Dossier : Où va la police ?

Hiérarchie policière : la racine du mal ?

Politique du chiffre, bureaucratie, désertion du terrain… L’organisation au sommet de la pyramide et ses liens avec le politique sont un élément majeur des problèmes de la police.

L e poisson pourrit par la tête », dit le proverbe chinois. Dans la maison police, ce pourrait être le haut de la pyramide. Très hiérarchisée, cette institution se divise en trois grands corps : en bas, les gardiens de la paix et gradés, la « base ». Au dessus, les officiers, puis les commissaires.

Les préfets de police, eux, sont nommés par le pouvoir, directement rattachés au ministre de l’Intérieur et révocables à tout moment. Ils sont chargés de faire appliquer les directives politiques. De bas en haut, chacun doit « satisfaire » son supérieur.

Mais la pyramide est en crise, traversée par plusieurs fractures. D’abord au sein des équipes, entre fonctionnaires de terrain et ceux des bureaux. « Beaucoup touchent une prime de risque, ont une arme, donnent des ordres aux autres alors qu’ils ne mettent jamais un pied dehors », se désole Christian Mouhanna, directeur du Centre de recherches sociologiques sur le droit et les institutions pénales (Cesdip).

Résultat de la loi de 1995 dite des « corps et carrières », qui a fusionné les anciens inspecteurs (en civil) et les officiers de paix (en tenue), et créé une armada de petits chefs bureaucratisés.

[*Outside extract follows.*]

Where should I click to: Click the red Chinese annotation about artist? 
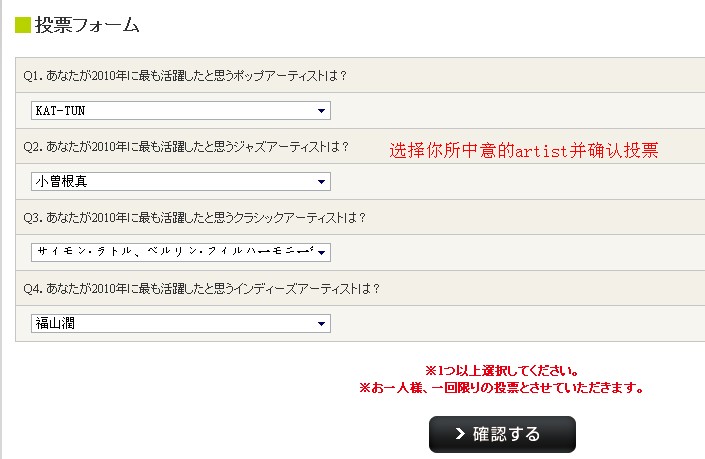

Alors, le fossé se creuse et impacte directement la mission des policiers. Celle-ci se décide à trois niveaux, du haut vers le bas : politique, stratégique et opérationnel. « Tout est défini par le politique, loin du terrain ; puis la hiérarchie veut faire plaisir au politique : elle met en place des plans désincarnés ; enfin, le policier de terrain doit faire face à toutes les contradictions et se débrouiller avec ça », lâche Christian Mouhanna. Pour lui, la seule mission vraiment claire est celle du chiffre.